How This Skill Works
Define a workflow in Amazon States Language (ASL) as a JSON state machine. Step Functions executes states such as Task, Choice, Parallel, Map, and Wait, while managing retries, backoffs, and data flow between steps. It integrates with Lambda, API Gateway, and other AWS services, and you can monitor executions in the console.
When to Use It
- Coordinating multiple AWS services into a business process (e.g., order processing, data pipelines).
- Implementing error handling, retries with backoff, and failure paths.
- Running long-lived workflows (Standard) or high-volume, short-duration tasks (Express).

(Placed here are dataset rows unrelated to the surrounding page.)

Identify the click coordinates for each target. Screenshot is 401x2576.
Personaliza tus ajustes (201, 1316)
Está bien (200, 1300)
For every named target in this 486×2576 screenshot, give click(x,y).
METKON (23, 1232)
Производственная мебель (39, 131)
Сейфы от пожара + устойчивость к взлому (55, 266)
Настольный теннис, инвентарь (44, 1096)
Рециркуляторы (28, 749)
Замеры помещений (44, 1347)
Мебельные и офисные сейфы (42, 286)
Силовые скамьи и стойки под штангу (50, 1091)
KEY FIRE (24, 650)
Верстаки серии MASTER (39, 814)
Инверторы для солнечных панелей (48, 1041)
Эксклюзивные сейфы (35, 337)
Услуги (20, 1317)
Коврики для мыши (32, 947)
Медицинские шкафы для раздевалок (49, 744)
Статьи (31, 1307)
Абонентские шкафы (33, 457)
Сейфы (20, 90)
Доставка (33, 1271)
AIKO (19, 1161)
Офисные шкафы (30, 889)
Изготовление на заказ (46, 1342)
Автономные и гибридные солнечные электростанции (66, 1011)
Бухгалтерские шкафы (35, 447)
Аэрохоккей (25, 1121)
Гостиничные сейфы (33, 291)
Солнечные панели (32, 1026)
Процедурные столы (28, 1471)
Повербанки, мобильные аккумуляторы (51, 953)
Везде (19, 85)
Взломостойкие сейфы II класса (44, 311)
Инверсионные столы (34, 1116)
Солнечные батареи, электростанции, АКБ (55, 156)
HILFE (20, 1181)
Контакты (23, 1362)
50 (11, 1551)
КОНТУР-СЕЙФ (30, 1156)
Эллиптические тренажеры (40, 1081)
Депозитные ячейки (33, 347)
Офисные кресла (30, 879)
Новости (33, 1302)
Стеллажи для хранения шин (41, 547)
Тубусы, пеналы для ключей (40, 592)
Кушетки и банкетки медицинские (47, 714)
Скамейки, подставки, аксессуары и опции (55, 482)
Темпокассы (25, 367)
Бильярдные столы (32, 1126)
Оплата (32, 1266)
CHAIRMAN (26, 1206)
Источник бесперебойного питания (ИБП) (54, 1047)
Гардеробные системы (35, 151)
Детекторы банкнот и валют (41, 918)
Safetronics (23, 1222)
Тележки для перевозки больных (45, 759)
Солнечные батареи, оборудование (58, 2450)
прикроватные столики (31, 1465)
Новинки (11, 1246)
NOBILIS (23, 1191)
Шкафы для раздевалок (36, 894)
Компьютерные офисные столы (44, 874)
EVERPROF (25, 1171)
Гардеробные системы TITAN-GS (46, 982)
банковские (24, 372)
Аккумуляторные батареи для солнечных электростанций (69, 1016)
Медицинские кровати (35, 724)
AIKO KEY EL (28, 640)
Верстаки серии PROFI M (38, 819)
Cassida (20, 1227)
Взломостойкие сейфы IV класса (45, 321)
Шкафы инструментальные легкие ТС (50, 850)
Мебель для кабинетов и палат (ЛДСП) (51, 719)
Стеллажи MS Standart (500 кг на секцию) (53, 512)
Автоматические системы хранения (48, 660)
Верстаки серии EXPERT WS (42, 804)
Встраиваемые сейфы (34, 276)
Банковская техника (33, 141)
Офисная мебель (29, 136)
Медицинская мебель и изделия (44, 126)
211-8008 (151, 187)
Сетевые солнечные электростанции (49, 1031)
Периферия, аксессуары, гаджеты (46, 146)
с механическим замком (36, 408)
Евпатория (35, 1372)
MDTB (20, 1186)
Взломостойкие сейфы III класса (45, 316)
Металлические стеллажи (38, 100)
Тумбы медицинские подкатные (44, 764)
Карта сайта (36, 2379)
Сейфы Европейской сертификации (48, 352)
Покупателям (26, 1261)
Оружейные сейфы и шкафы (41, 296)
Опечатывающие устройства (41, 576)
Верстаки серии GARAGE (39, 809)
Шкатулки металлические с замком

- Orchestrating parallel branches to improve throughput and efficiency.
- Debugging and auditing executions with step-by-step state history.
Quick Start
- Step 1: Define your ASL state machine JSON that models the workflow.
- Step 2: Deploy the state machine using AWS CLI or boto3 to create it.
- Step 3: Start an execution with input data and monitor via the console or CloudWatch.
Best Practices
- Choose Standard vs Express based on durability, latency, and scale needs.
- Design idempotent tasks and implement retries with exponential backoff.
- Keep state machine definitions focused; use Map/Parallel to handle batches.
- Filter sensitive data from inputs/outputs and minimize payloads.
- Enable CloudWatch logs, metrics, and alarms to monitor executions.
Example Use Cases
- Simple Lambda Workflow: ValidateOrder → ProcessPayment → FulfillOrder.
- Create and deploy a state machine via AWS CLI (create-state-machine) or boto3 (create_state_machine).
- Start an execution with an input payload like an order and track its progress.
- Routing with Choice state based on total value or priority (high-value or rush orders).
- Processing items in parallel using Parallel or Map states to speed up workloads.